Records provided:

"""

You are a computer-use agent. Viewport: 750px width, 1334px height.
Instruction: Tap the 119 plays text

"""
"""

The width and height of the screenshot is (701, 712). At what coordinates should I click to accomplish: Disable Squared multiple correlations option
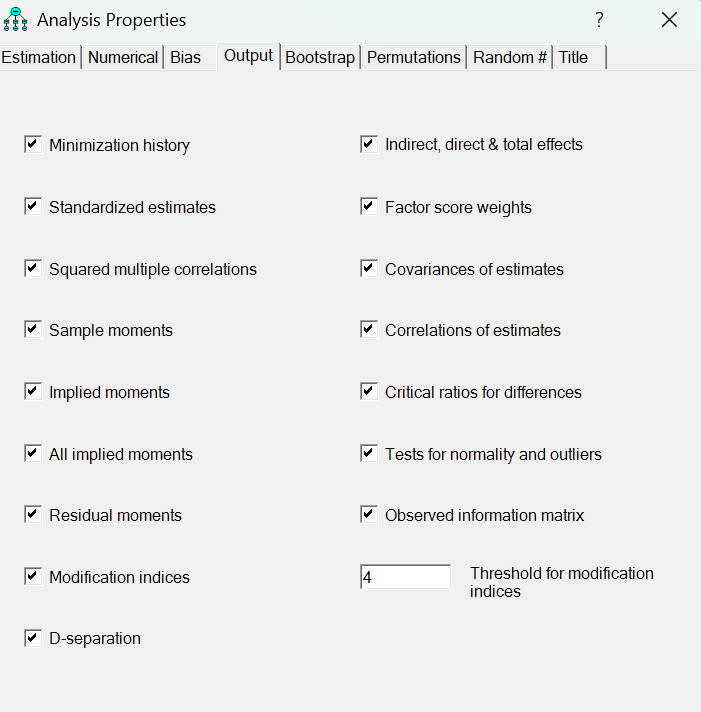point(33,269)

"""
"""

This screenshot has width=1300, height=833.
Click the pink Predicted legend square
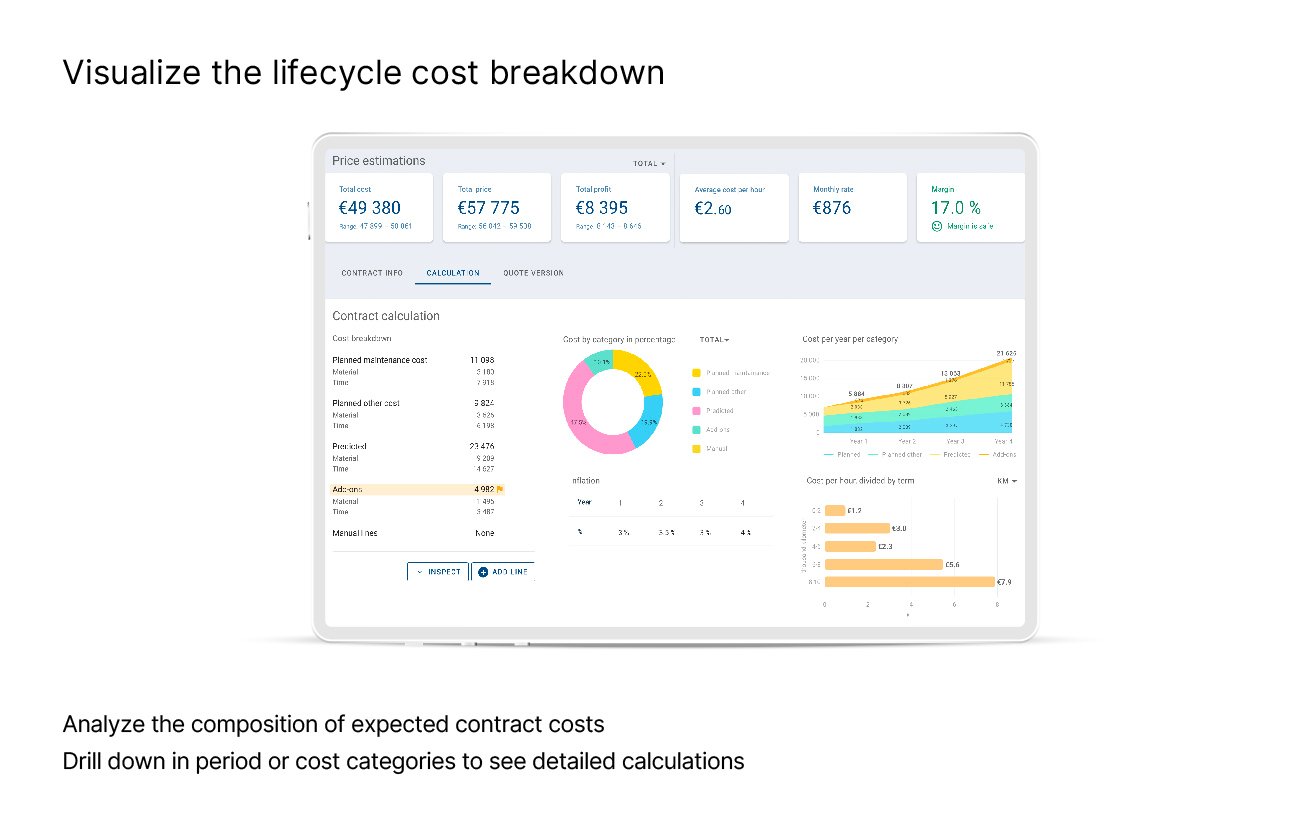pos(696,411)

"""

What to do:
Put the lines of the material into a numbered list, starting at the line that contains "You are a computer-use" and ending at the line that contains "Instruction: Tap the 119 plays text", with both of those lines included and any blank lines left out.

Final answer:
1. You are a computer-use agent. Viewport: 750px width, 1334px height.
2. Instruction: Tap the 119 plays text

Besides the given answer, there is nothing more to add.